● Task details
Could you count the lines in the listing that include the word "Open"? Give only the number.

● Provided information
• • •
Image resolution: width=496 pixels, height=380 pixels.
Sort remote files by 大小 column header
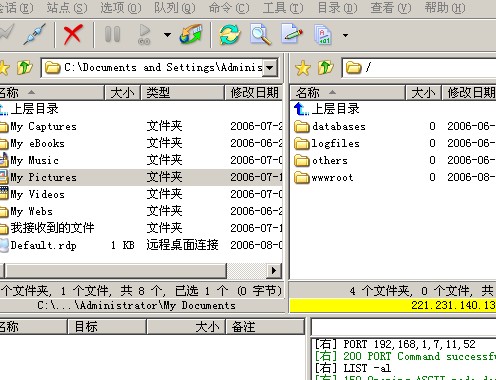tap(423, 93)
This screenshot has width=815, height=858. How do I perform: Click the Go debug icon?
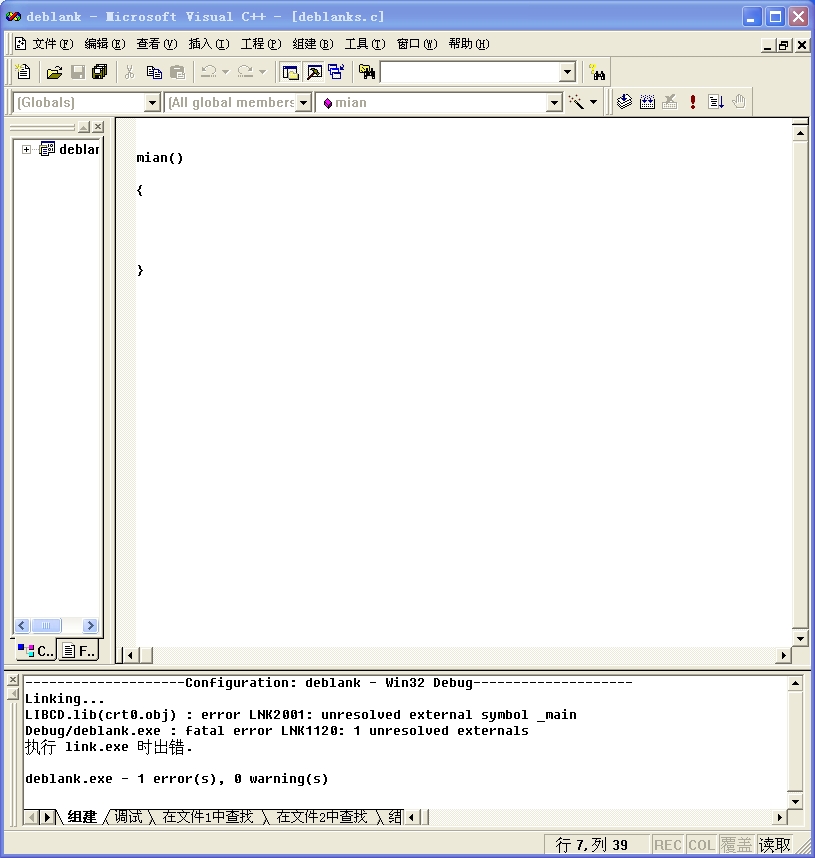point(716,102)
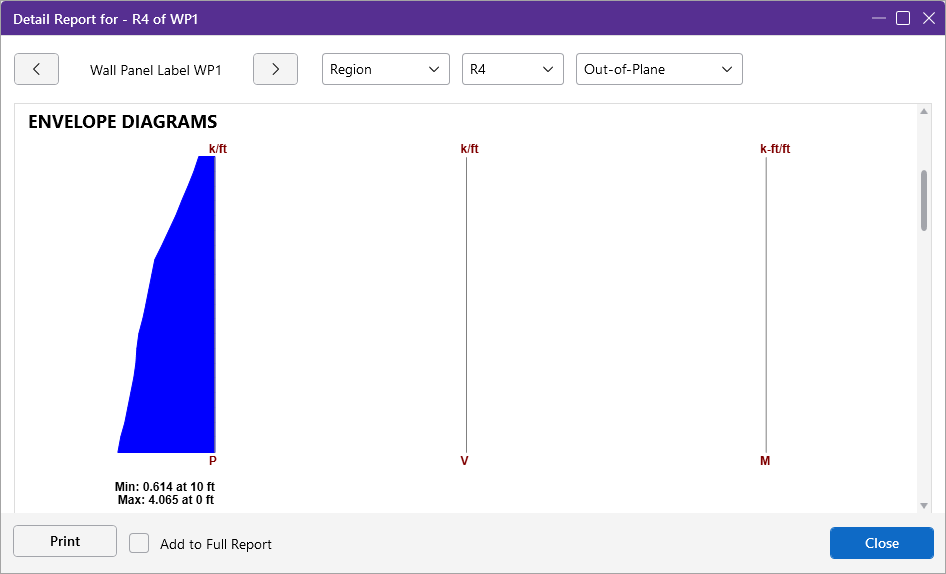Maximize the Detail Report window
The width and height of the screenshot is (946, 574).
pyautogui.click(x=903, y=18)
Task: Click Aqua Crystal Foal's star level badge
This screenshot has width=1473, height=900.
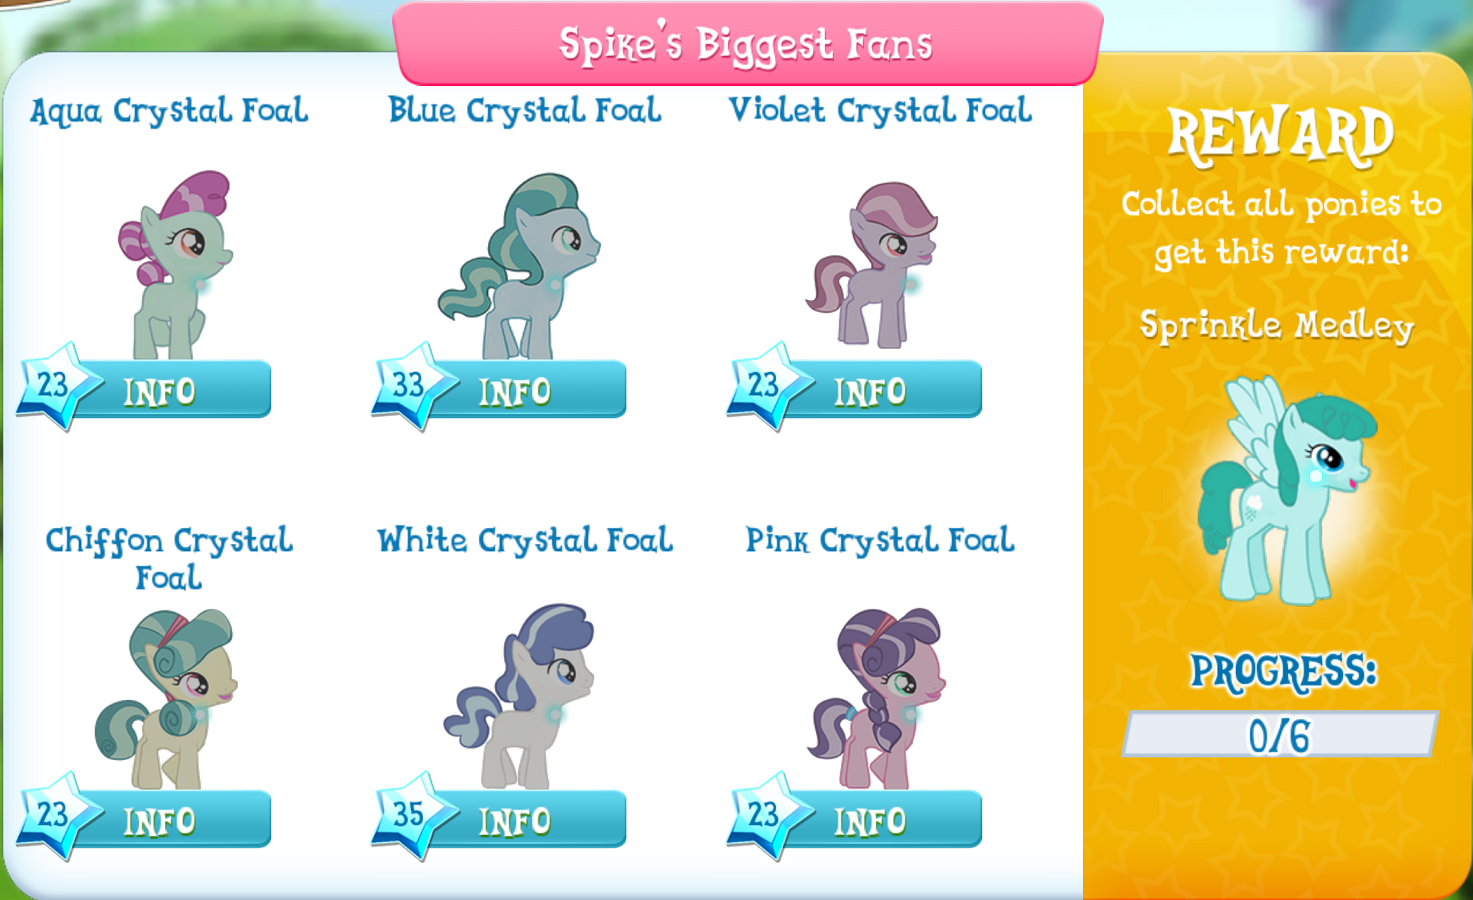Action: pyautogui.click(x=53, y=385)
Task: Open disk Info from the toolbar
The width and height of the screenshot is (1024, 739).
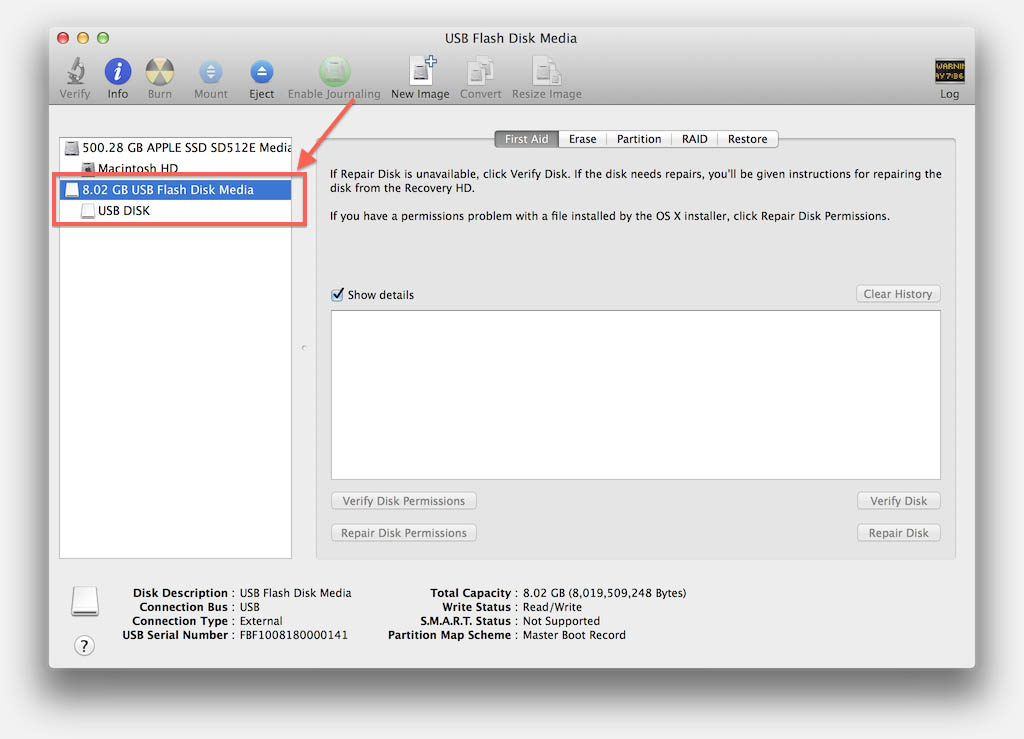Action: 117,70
• • •
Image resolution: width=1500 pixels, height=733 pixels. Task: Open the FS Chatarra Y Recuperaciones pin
• • •
● Solution to the exercise
2